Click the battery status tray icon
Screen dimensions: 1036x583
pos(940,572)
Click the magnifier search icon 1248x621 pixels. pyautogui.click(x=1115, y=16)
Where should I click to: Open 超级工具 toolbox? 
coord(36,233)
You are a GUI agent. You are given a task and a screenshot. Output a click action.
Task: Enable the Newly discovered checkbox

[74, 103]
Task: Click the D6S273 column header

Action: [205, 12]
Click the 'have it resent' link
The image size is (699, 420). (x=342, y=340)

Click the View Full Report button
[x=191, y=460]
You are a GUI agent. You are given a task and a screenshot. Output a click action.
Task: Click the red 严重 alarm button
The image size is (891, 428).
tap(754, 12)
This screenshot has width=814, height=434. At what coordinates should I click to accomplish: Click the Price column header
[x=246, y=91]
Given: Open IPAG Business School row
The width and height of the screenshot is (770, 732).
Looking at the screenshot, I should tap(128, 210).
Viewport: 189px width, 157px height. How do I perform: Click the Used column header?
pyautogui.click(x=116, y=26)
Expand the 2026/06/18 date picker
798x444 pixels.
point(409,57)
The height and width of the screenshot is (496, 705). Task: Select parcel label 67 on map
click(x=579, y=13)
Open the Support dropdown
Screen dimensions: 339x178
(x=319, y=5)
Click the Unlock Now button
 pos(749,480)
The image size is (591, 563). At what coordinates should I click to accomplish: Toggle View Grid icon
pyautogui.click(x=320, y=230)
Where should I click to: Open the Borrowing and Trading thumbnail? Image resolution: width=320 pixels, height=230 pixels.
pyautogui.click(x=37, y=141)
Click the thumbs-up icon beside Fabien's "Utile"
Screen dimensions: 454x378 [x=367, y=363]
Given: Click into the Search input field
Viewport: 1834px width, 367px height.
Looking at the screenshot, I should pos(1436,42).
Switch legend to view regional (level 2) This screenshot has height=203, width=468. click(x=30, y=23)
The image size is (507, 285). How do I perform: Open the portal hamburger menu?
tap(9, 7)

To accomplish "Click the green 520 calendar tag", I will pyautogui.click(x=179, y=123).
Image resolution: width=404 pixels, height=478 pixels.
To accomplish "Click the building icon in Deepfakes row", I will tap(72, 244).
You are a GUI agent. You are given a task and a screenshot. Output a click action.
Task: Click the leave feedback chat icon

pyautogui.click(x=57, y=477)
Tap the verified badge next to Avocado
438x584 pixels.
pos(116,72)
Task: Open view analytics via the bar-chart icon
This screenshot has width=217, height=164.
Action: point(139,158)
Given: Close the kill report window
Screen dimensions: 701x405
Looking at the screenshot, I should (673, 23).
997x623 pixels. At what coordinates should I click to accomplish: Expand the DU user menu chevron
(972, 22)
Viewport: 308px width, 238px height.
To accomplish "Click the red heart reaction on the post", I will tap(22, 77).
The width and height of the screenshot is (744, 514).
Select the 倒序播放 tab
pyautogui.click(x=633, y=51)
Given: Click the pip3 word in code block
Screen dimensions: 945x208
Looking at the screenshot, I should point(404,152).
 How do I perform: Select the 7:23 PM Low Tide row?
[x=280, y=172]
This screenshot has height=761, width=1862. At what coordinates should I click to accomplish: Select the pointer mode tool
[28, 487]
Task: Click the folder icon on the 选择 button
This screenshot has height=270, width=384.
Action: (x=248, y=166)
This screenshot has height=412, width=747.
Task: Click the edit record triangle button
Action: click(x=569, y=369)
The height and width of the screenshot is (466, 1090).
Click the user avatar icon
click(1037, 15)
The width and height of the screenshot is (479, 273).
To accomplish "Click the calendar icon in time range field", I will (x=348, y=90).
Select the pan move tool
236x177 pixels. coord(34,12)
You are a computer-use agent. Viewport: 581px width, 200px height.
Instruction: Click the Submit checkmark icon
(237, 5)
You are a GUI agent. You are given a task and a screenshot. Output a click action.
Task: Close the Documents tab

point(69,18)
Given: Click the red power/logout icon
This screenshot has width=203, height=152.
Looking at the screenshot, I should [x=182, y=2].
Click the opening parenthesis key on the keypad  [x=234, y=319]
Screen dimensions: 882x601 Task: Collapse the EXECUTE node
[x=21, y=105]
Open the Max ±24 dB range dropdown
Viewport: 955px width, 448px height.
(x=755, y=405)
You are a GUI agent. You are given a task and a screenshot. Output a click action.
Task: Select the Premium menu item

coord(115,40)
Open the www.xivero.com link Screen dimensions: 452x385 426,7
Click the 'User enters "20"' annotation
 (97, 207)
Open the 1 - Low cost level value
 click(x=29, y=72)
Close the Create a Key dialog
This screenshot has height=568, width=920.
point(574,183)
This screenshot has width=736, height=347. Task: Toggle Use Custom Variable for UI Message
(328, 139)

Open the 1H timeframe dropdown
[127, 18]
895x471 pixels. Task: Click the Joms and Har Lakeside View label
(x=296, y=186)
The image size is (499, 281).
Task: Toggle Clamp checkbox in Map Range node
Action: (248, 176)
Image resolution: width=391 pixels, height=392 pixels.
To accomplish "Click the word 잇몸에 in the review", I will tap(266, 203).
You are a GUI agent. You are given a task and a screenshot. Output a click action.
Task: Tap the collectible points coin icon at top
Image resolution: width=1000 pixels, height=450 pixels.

# # # # #

Starting at the first line of the data above, retype each line exactly until you reach the line containing "Given: Open IPAG Business School row", and include that line too.

Click the battery status tray icon
Screen dimensions: 1036x583
pos(940,572)
Click the magnifier search icon 1248x621 pixels. pyautogui.click(x=1115, y=16)
Where should I click to: Open 超级工具 toolbox? 
coord(36,233)
You are a GUI agent. You are given a task and a screenshot. Output a click action.
Task: Enable the Newly discovered checkbox

[74, 103]
Task: Click the D6S273 column header

Action: [205, 12]
Click the 'have it resent' link
The image size is (699, 420). (x=342, y=340)

Click the View Full Report button
[x=191, y=460]
You are a GUI agent. You are given a task and a screenshot. Output a click action.
Task: Click the red 严重 alarm button
The image size is (891, 428).
tap(754, 12)
This screenshot has width=814, height=434. At what coordinates should I click to accomplish: Click the Price column header
[x=246, y=91]
Given: Open IPAG Business School row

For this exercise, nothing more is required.